Parker ★★★

Marzo 02, 2013

Crítica de la película Parker 

Parker, buena propuesta de cine de tema criminal con Jason Statham en su salsa frente a una J.López tan floja como siempre.

Todo lo referido al personaje de Parker (que le encaja a Jason Statham como un guante hecho a medida), y a la trama criminal que protagoniza, está bien en esta película. Atendiendo a esos elementos es para mí una película de cuatro estrellas. Eso incluye el trabajo de actores de reparto en personajes secundarios, como Michael Chiklis, Nick Nolte y Emma Booth en el papel de Claire, la abnegada novia del protagonista, cuya relación con él queda descrita a la perfección con el mínimo de gestos, diálogo y metraje… Mucho mejor descrita que la relación entre el personaje de Parker y la ansiosa agente de ventas de casas interpretada por Jennifer López, a pesar de que ésta última tiene mucho más tiempo en pantalla e incluso llega a robarle el protagonismo al propio Statham en un momento del relato, concretamente cuando vive esa secuencia de desengaño sentimental que no pega absolutamente nada con el resto de la trama y parece escapada de cualquier otro engendro romanticoide dirigido por el mismo realizador, Taylor Hackford.

Así que lo que tenemos en esta ocasión es más o menos una buena película policíaca basada en el personaje y la novela de Donald E. Westlake (firmando con el seudónimo de Richard Stark)… y por otro lado otro de los engendros que nos caen encima cada vez que la López decide ejercer como actriz, circunstancia cada vez más lamentable. Quien lo dude que repase esa escena con Statham en la terraza en la que la co-protagonista descubre que el objetivo de Parker es cargarse a los tipos que le robaron su botín: ese gesto de asombro impostado propio de un anuncio de champú que parece decir “Oh my goooodd, umbelievable!!!”

López no es buena actriz. Nunca lo ha sido. Y en esta película tan buena en todo lo demás, esto es, en todo lo referido a la historia policíaca, que recomiendo sin dudar, la cantante da la nota discordante que casi (he dicho casi, no se alarmen) se carga la credibilidad de toda la propuesta.

Comienza el asunto muy bien, con un golpe criminal al estilo de La huida, de Sam Peckimpah, luego la traición, la fuga, el comienzo del ajuste de cuentas de Parker (un elemento esencial en los relatos protagonizados por este personaje)… Y todo va como la seda. Statham está tremendamente cómodo con el personaje y sabe cómo darle vidilla con su propio estilo, manteniéndose al nivel de otros grandes que lo han interpretado previamente, como Lee Marvin, Robert Duvall, Mel Gibson…

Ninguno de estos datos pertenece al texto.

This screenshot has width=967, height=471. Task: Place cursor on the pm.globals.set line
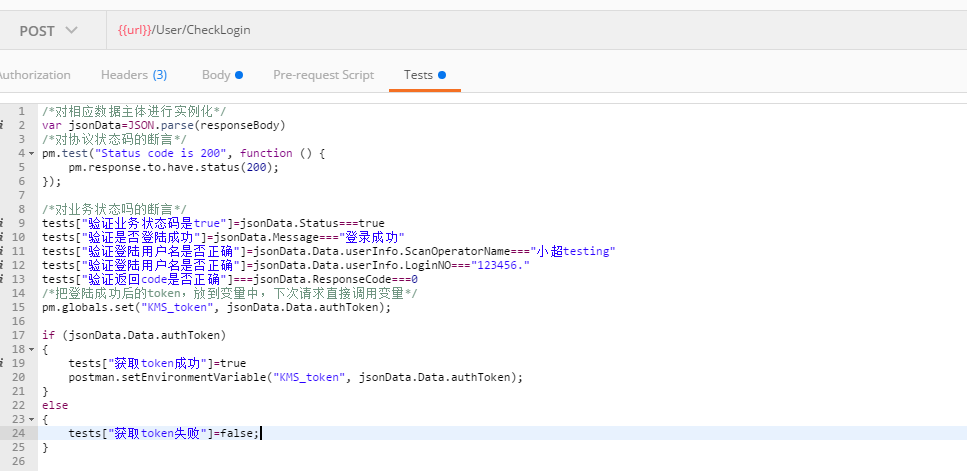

No hay nada que criticarle a la película en lo referido a esa faceta, la más interesante de su argumento. Tiene buenos diálogos, secuencias de acción competentes, intriga bien planteada… En serio, recomiendo la película por toda esa parte y ya les digo que merece la pena que se gasten los cuartos en verla.

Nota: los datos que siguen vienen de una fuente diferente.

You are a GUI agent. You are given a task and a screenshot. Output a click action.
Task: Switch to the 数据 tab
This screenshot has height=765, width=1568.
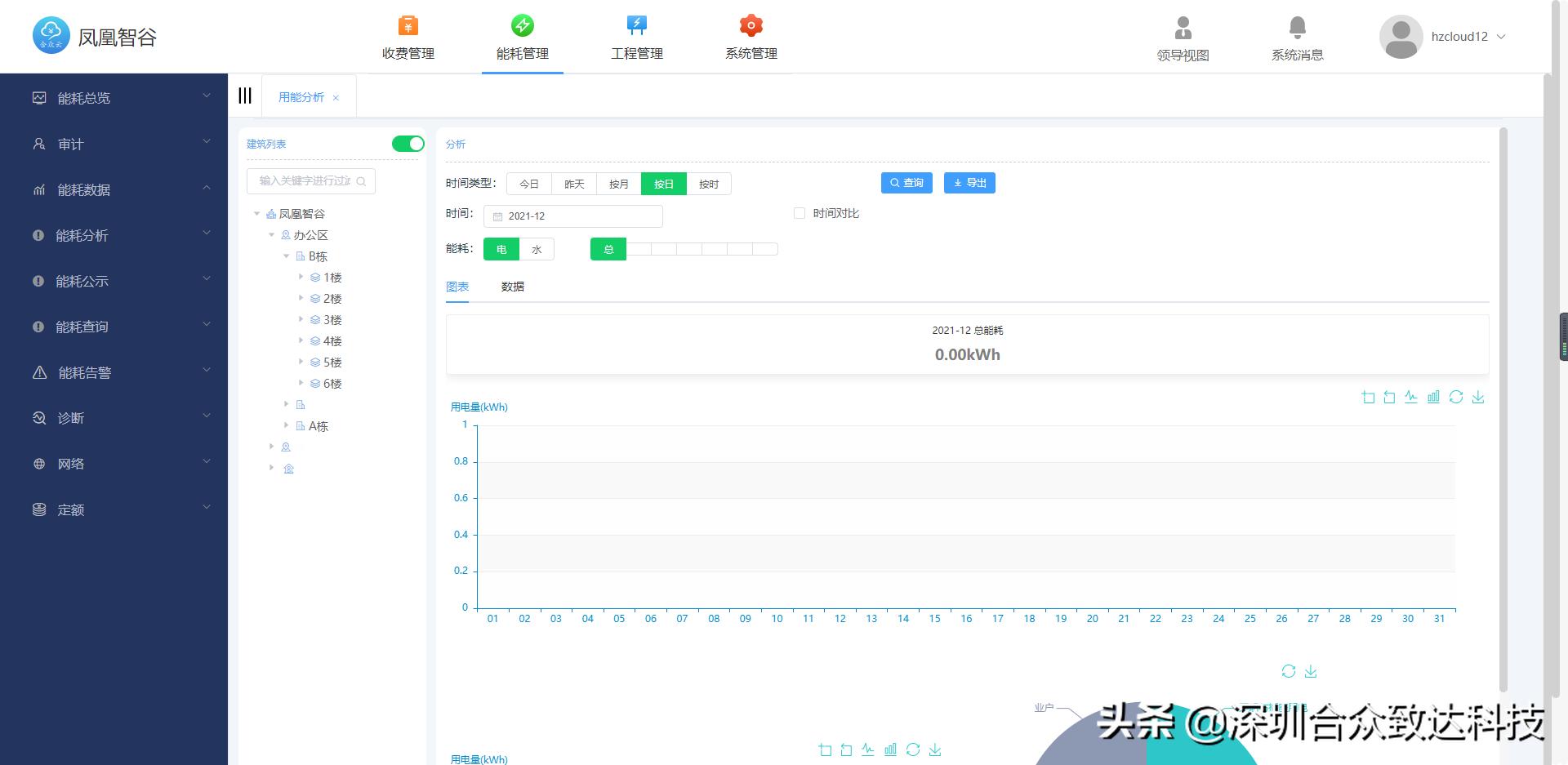click(x=513, y=287)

Lo que ocurre es que no acierto a explicarme por qué disparatado razonamiento llegaron los artífices del invento a empeñarse en: a/ que López interpretara a la protagonista femenina; b/ que la trama de soledad sentimental y caza de maromo de dicho personaje femenino le restara metraje a la trama criminal propiamente dicha, rompiendo el ritmo de la narración que iba muy bien hasta ese momento (concretamente hasta que aparece el personaje de López, el policía que le tira los tejos, la mamá adicta a los culebrones y el perrito abominable y llorón), y c/ que para captar al público femenino tuvieran que meternos esa morcilla estilo comedia romántica en la línea de las abominaciones que suelen interpretar Jennifer Aniston y la López cada vez que algún temerario decide ponerlas delante de una cámara.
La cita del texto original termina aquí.